I am a new poster here so please bear with me if I ask dumb questions.

In the current issue of "Top pair" magizine there is a artical showing the win rates of verious hands by the number of players if no one folded. If I am reading tis correctly. Ten players see the flop you hold AA, No one folds. You should win 31.06% of the time. Nine players 34.70% and so on. So If every time I get AA and call to the river I can expect to have a positive EV. Now if I've got it so far and I take it to the opposite extreme I play 64s ten handed I should win 11.15, again a positive EV.

I have been using "Poker tracker" since playing online and have no got into a pot with anything near as bad as 64s with out being in th big blind, but still I have seen my bankroll drop at a alarming rate. I also play in the casino's and do good, not great but good.

Help?!?!?!?!

LetYouDown
12-13-2005, 02:34 PM
Your post doesn't specify a question...kind of hard to help. www.pokerstove.com (http://www.pokerstove.com) will give you the equity of a hand against truly random hands. Does this mean you should be playing every hand with positive equity against random hands to the river, regardless of the betting? No. People fold. The example that was given in the article was purely an exercise in mathematics and really not applicable to a real world scenario unless you were playing against people that literally never folded. You'll notice the equity shifts as the number of players involved in a hand increases/decreases...so if 10 people are dealt in, and 8 fold, your equity is dramatically decreased percentage wise.

12-13-2005, 02:52 PM
The key point is "IF NO ONE FOLDS". Frequently your opponents will fold hands that you would like them to call with. They will sometimes raise with hands that are beating you too.

12-13-2005, 03:18 PM
I guess the problem I am having is I don't understand the math exactly. Going back to my example. If ten players bet one buck each your expectation would be 10%. If I held AA my expectation should be 31%. So what changes in the math? Why couldn't I just call down every bet or raise to the river and expect to make money? To extend that make money with hands as bad as 64s.

12-13-2005, 04:23 PM
If you have 9 opponents who all play every single hand, never fold and never raise then yes you can expect to make money like that. However, I have never yet met 9 such opponents. I still live in hope.

ohnonotthat
12-13-2005, 07:20 PM
Before moving here I once brought a date down here for the weekend - frighteningly intelligent girl with zero instincts for gaming, math, etc.
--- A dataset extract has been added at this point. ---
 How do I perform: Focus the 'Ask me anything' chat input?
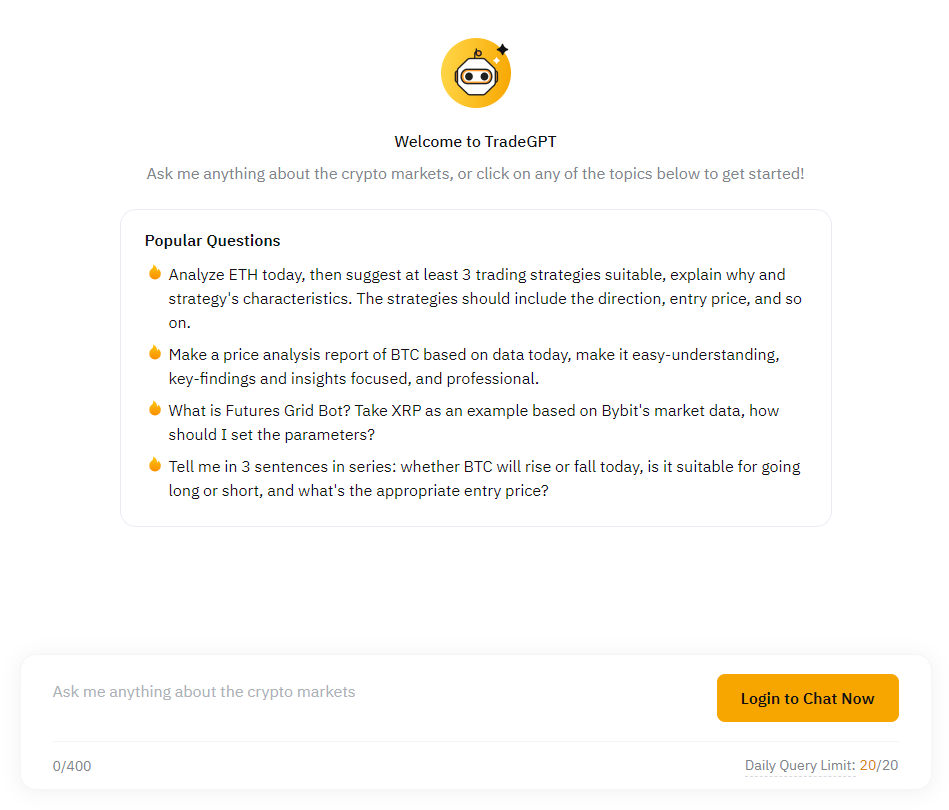tap(370, 692)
We stumbled upon a craps table and were having a very nice run about 20 minutes in.

While the dealer was paying off a winning line bet, she turned toward me and said, "you understand this stuff - what gives the house an advantage in craps" ?
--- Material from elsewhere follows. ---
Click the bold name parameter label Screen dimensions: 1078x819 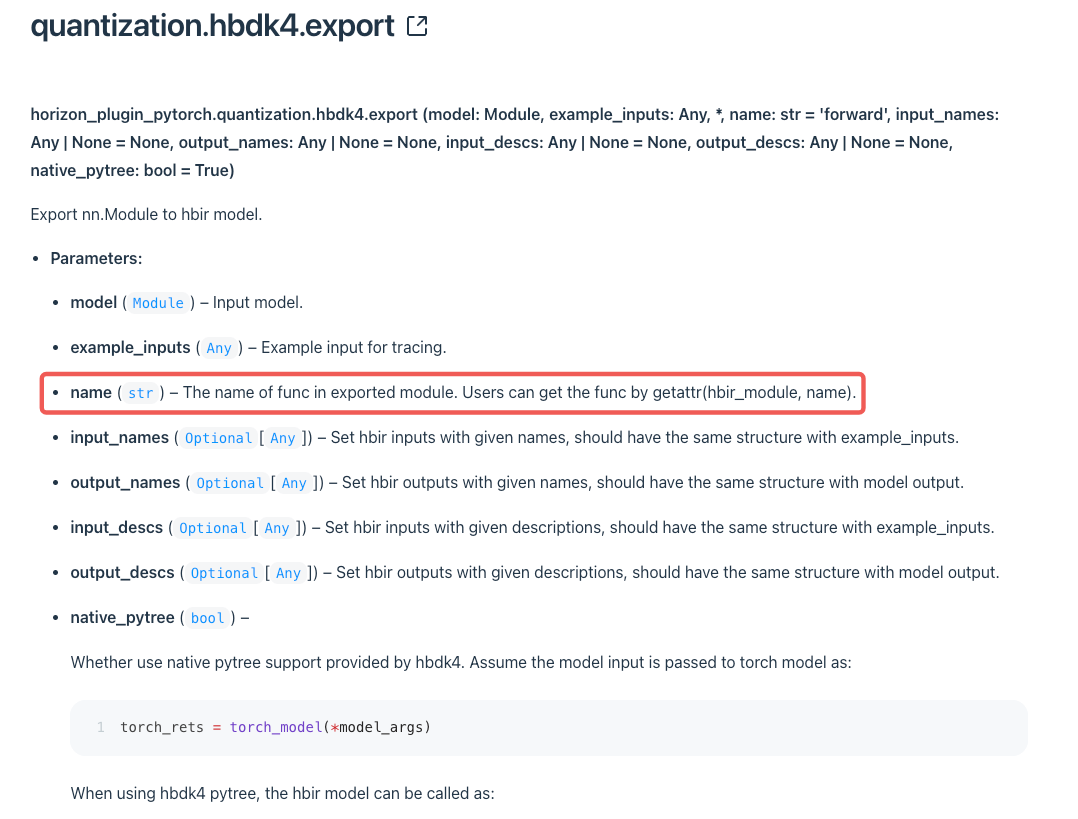[x=91, y=393]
I replied that it was the fact that "seven" appeared every sixth roll and that 7 was [obviously] a bad number for the average player.

She then proceeded to clean their clock (true story, I swear) by calling her bets "off" on every sixth roll.

- Do you see a parallel here ?

Fabian
12-14-2005, 01:03 PM
Here's the problem. If all nine opponents always call down, you make money. If 7 of them folds preflop, and the two good hands stay in, you lose alot of money, in your example. If these two hands start raising (they're good hands, after all), you lose even more.

"Hot and cold equity" (meaning how much a hand makes if there was no further betting, what you're describing) doesn't mean very much in a regular low stakes poker game.